Summary
Chapter 10 - The Documentary Hypothesis – the chapter discusses the importance of having and maintaining formal documents when dealing with a software project. There are several reasons why doing this is important. First, writing decisions down is essential as it solidifies them and makes them clearer. Second, the documents will communicate the decisions to others that migh not know them yet. Finally, a manager’s documents give him a database and checklist.
Chapter 11 – Plant to Throw One Away – this chapter is about change and how we should plan for it. We should know that the system and the organization will change. The system will change as we realize not everything is going to work as we expected it. The management structure will change as the system changes, and we must be preared for it. Also, even after the program is delivered to customers, changes will continue to happen (program maintenance).

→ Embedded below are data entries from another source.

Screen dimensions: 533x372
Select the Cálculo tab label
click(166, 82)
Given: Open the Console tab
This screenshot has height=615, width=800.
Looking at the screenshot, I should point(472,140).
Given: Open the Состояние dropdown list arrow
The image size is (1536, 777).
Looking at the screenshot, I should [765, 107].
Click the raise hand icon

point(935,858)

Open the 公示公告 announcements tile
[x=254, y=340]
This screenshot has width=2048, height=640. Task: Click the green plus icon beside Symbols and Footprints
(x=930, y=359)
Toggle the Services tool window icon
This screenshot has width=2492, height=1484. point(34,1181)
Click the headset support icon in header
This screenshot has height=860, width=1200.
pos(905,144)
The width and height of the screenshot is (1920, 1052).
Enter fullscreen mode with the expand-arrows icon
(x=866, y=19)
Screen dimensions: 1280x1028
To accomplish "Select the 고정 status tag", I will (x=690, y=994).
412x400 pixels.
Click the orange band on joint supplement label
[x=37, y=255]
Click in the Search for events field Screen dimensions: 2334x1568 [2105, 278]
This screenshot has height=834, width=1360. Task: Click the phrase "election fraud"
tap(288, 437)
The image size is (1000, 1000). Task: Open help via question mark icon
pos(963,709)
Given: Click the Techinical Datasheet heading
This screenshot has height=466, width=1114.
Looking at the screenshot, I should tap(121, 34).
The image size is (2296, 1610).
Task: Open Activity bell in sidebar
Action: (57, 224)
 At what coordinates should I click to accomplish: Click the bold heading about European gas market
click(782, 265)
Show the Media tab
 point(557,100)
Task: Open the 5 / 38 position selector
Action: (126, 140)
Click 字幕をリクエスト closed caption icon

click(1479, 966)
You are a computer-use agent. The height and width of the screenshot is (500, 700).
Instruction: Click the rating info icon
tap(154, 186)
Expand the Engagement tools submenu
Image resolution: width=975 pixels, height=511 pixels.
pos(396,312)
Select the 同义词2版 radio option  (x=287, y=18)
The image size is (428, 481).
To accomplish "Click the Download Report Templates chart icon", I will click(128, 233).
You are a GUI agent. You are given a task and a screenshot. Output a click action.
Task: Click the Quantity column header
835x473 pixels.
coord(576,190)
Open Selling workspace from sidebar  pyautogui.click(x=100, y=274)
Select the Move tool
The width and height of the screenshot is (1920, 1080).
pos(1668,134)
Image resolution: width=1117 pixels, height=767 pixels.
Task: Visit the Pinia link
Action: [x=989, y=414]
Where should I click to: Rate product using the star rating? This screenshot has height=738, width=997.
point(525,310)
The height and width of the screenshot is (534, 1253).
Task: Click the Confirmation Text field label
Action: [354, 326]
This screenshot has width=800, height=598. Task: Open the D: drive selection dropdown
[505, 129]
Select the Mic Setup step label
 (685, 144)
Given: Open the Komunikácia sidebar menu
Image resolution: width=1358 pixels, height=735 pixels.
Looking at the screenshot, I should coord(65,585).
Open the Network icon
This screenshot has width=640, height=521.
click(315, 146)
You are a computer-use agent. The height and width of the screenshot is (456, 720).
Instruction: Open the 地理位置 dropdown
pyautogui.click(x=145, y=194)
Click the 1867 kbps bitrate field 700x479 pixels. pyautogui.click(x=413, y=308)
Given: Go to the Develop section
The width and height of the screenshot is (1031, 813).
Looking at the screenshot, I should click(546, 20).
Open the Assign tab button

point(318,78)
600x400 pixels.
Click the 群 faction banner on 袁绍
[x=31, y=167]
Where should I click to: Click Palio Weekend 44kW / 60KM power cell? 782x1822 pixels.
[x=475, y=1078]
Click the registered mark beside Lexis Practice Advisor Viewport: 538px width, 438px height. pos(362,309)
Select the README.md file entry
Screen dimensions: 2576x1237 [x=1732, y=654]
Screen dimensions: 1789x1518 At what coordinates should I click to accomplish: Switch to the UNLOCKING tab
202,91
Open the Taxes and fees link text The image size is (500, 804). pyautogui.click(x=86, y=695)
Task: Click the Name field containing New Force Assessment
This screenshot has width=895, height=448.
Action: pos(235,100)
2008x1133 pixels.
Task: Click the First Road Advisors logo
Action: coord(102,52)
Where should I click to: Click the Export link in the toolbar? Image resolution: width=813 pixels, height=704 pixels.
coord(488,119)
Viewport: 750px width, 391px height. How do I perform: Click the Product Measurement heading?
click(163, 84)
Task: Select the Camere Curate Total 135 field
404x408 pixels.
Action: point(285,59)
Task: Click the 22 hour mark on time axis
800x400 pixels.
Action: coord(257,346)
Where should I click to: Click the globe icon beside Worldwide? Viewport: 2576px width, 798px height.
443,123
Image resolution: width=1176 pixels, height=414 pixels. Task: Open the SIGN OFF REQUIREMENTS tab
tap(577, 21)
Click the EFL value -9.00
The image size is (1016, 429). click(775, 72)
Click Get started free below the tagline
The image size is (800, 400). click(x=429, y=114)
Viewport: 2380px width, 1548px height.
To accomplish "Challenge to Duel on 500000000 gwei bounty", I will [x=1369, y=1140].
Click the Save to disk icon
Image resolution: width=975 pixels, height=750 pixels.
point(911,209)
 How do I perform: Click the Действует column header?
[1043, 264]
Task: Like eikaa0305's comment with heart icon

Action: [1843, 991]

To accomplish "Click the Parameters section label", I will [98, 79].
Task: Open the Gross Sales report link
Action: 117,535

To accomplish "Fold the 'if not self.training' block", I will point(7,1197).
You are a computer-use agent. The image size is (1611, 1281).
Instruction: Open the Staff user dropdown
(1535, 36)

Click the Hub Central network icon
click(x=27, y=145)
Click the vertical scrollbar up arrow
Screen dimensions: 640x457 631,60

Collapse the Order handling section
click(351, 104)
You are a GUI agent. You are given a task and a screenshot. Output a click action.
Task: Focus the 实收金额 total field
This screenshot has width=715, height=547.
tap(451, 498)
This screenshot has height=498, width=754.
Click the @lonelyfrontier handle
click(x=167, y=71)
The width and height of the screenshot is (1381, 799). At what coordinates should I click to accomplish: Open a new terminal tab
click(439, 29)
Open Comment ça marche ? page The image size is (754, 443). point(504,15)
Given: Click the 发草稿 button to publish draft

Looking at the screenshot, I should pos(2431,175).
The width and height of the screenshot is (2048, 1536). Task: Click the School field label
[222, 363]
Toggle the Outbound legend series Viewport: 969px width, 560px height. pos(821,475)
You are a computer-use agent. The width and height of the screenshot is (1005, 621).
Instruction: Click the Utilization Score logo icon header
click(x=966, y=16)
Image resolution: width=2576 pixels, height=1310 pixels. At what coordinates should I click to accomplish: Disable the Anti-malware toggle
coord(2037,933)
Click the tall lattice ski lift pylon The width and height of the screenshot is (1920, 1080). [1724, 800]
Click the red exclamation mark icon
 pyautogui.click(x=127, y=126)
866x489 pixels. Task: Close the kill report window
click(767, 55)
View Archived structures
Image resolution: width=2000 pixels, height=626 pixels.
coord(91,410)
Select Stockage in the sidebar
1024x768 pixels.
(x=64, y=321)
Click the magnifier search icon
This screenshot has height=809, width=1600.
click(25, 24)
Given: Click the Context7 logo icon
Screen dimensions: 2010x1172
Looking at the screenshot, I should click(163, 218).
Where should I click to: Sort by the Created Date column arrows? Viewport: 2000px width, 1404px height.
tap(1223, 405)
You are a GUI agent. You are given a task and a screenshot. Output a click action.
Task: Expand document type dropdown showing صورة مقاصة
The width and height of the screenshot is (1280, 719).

Chapter 12 – Sharp Tools – this chapter is about the tools used in a project. The essential tools are a computer facility, an operating system, a language, utilities, debugging aids, test-case generators, and a text processing system. The chapter then goes on and explains each of those tools.
Discussion
These three chapters address really important topics. First, keeping formal documents of what is done and what decisions get made is a very key part of any project. Second, system and organizational change is obviously happening and encouraging people to accept this is really important. I thought it was really interesting that the book says that programs will be at their best at the beginning (by their first release). You would logically think that the more errors you fix and the more iterations you release the better the system would get, but I guess is just a misconception. Finally, choosing the right tools is a critical part of a project, and the chapters hits on every single key part.